## WHAT YOU ARE ASKED TO DO
The answer must be the data, repeated exactly.

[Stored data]
= = = = =
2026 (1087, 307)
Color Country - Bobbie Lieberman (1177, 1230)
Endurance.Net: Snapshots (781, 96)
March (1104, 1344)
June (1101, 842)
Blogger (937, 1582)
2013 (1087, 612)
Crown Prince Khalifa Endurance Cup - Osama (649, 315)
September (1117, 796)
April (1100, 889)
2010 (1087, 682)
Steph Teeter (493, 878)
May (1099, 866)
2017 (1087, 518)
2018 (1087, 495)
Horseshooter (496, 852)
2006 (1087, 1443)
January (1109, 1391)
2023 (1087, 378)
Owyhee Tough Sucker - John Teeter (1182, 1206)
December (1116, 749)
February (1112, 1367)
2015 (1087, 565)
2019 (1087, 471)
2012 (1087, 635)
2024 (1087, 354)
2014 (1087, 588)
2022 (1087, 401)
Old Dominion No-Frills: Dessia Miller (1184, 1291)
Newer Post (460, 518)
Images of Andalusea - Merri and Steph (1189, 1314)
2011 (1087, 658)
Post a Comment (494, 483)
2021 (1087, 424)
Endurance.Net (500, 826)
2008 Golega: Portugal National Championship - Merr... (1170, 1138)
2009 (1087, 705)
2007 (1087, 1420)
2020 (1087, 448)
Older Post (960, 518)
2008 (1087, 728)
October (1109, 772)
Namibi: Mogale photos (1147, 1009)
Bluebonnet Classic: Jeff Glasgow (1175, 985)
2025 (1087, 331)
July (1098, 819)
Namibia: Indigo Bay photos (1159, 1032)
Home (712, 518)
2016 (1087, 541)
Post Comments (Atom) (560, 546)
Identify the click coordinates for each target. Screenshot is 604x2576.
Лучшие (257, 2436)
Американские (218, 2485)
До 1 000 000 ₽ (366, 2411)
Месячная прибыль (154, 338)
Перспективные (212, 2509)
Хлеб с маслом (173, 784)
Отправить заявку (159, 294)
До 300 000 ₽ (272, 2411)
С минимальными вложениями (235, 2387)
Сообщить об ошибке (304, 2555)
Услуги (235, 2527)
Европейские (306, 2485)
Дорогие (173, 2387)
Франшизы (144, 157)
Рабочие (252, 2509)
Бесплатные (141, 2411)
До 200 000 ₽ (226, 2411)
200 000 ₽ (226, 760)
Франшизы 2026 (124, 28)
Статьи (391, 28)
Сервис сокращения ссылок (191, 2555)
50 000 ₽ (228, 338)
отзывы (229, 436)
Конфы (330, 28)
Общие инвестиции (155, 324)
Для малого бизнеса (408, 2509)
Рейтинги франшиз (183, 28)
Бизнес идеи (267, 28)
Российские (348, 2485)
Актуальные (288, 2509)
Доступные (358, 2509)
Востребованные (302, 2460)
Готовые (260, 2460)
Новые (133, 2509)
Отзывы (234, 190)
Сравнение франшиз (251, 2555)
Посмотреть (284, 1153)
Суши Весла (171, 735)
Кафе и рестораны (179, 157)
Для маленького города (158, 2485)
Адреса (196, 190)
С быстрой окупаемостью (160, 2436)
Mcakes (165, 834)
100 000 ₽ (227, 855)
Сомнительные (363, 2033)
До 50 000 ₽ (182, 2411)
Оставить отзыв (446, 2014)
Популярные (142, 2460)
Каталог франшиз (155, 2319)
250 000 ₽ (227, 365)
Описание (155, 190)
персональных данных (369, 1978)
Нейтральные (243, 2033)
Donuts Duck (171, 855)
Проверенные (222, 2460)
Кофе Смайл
= = = = =
## REPLY TO THE EXERCISE
2026 (1087, 307)
Color Country - Bobbie Lieberman (1177, 1230)
Endurance.Net: Snapshots (781, 96)
March (1104, 1344)
June (1101, 842)
Blogger (937, 1582)
2013 (1087, 612)
Crown Prince Khalifa Endurance Cup - Osama (649, 315)
September (1117, 796)
April (1100, 889)
2010 (1087, 682)
Steph Teeter (493, 878)
May (1099, 866)
2017 (1087, 518)
2018 (1087, 495)
Horseshooter (496, 852)
2006 (1087, 1443)
January (1109, 1391)
2023 (1087, 378)
Owyhee Tough Sucker - John Teeter (1182, 1206)
December (1116, 749)
February (1112, 1367)
2015 (1087, 565)
2019 (1087, 471)
2012 (1087, 635)
2024 (1087, 354)
2014 (1087, 588)
2022 (1087, 401)
Old Dominion No-Frills: Dessia Miller (1184, 1291)
Newer Post (460, 518)
Images of Andalusea - Merri and Steph (1189, 1314)
2011 (1087, 658)
Post a Comment (494, 483)
2021 (1087, 424)
Endurance.Net (500, 826)
2008 Golega: Portugal National Championship - Merr... (1170, 1138)
2009 (1087, 705)
2007 (1087, 1420)
2020 (1087, 448)
Older Post (960, 518)
2008 (1087, 728)
October (1109, 772)
Namibi: Mogale photos (1147, 1009)
Bluebonnet Classic: Jeff Glasgow (1175, 985)
2025 (1087, 331)
July (1098, 819)
Namibia: Indigo Bay photos (1159, 1032)
Home (712, 518)
2016 (1087, 541)
Post Comments (Atom) (560, 546)
Identify the click coordinates for each target. Screenshot is 604x2576.
Лучшие (257, 2436)
Американские (218, 2485)
До 1 000 000 ₽ (366, 2411)
Месячная прибыль (154, 338)
Перспективные (212, 2509)
Хлеб с маслом (173, 784)
Отправить заявку (159, 294)
До 300 000 ₽ (272, 2411)
С минимальными вложениями (235, 2387)
Сообщить об ошибке (304, 2555)
Услуги (235, 2527)
Европейские (306, 2485)
Дорогие (173, 2387)
Франшизы (144, 157)
Рабочие (252, 2509)
Бесплатные (141, 2411)
До 200 000 ₽ (226, 2411)
200 000 ₽ (226, 760)
Франшизы 2026 (124, 28)
Статьи (391, 28)
Сервис сокращения ссылок (191, 2555)
50 000 ₽ (228, 338)
отзывы (229, 436)
Конфы (330, 28)
Общие инвестиции (155, 324)
Для малого бизнеса (408, 2509)
Рейтинги франшиз (183, 28)
Бизнес идеи (267, 28)
Российские (348, 2485)
Актуальные (288, 2509)
Доступные (358, 2509)
Востребованные (302, 2460)
Готовые (260, 2460)
Новые (133, 2509)
Отзывы (234, 190)
Сравнение франшиз (251, 2555)
Посмотреть (284, 1153)
Суши Весла (171, 735)
Кафе и рестораны (179, 157)
Для маленького города (158, 2485)
Адреса (196, 190)
С быстрой окупаемостью (160, 2436)
Mcakes (165, 834)
100 000 ₽ (227, 855)
Сомнительные (363, 2033)
До 50 000 ₽ (182, 2411)
Оставить отзыв (446, 2014)
Популярные (142, 2460)
Каталог франшиз (155, 2319)
250 000 ₽ (227, 365)
Описание (155, 190)
персональных данных (369, 1978)
Нейтральные (243, 2033)
Donuts Duck (171, 855)
Проверенные (222, 2460)
Кофе Смайл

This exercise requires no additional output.